__EXERCISE DETAILS__
Repeat everything in the neurocysticercosis passage below from "The numbers underscore" down to "genuine medical anomaly.".

__EXCERPTED PASSAGE__
'''

The numbers underscore the rarity. In the United States, domestically acquired cases account for less than 2 percent of all neurocysticercosis diagnoses, and they are usually tied to close contact with a household member or employee from an endemic region. In Europe, the picture is similarly stark, with one systematic review identifying only 18 confirmed locally acquired cases across all of Western Europe between 1990 and 2011, and fewer than 30 reported across all European Union member states in the two decades spanning 2000 to 2019. In Spain itself, hospitalizations related to the broader infection have tended to rise and fall in step with migration patterns. Against that backdrop, a lifelong Spanish resident with no travel history developing the disease stands out as a genuine medical anomaly.

The Recovery And The Lesson For Doctors

The good news, and it was considerable, is that the man recovered fully. Once the parasite had been correctly identified, his doctors treated him with a combination of two antiparasitic medications, albendazole and praziquantel, alongside a gradual tapering of the steroid that had controlled his symptoms from the start. He came through the treatment without complications, his frightening initial diagnosis ultimately giving way to a curable infection.

'''

__THE DATA__
'''

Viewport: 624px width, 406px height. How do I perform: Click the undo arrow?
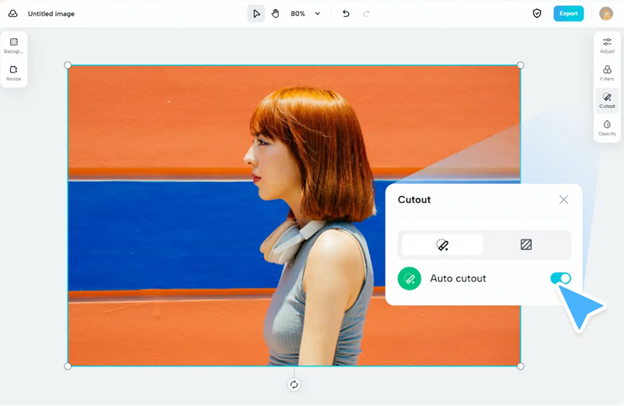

'''

__RESPONSE TO THIS TASK__
The numbers underscore the rarity. In the United States, domestically acquired cases account for less than 2 percent of all neurocysticercosis diagnoses, and they are usually tied to close contact with a household member or employee from an endemic region. In Europe, the picture is similarly stark, with one systematic review identifying only 18 confirmed locally acquired cases across all of Western Europe between 1990 and 2011, and fewer than 30 reported across all European Union member states in the two decades spanning 2000 to 2019. In Spain itself, hospitalizations related to the broader infection have tended to rise and fall in step with migration patterns. Against that backdrop, a lifelong Spanish resident with no travel history developing the disease stands out as a genuine medical anomaly.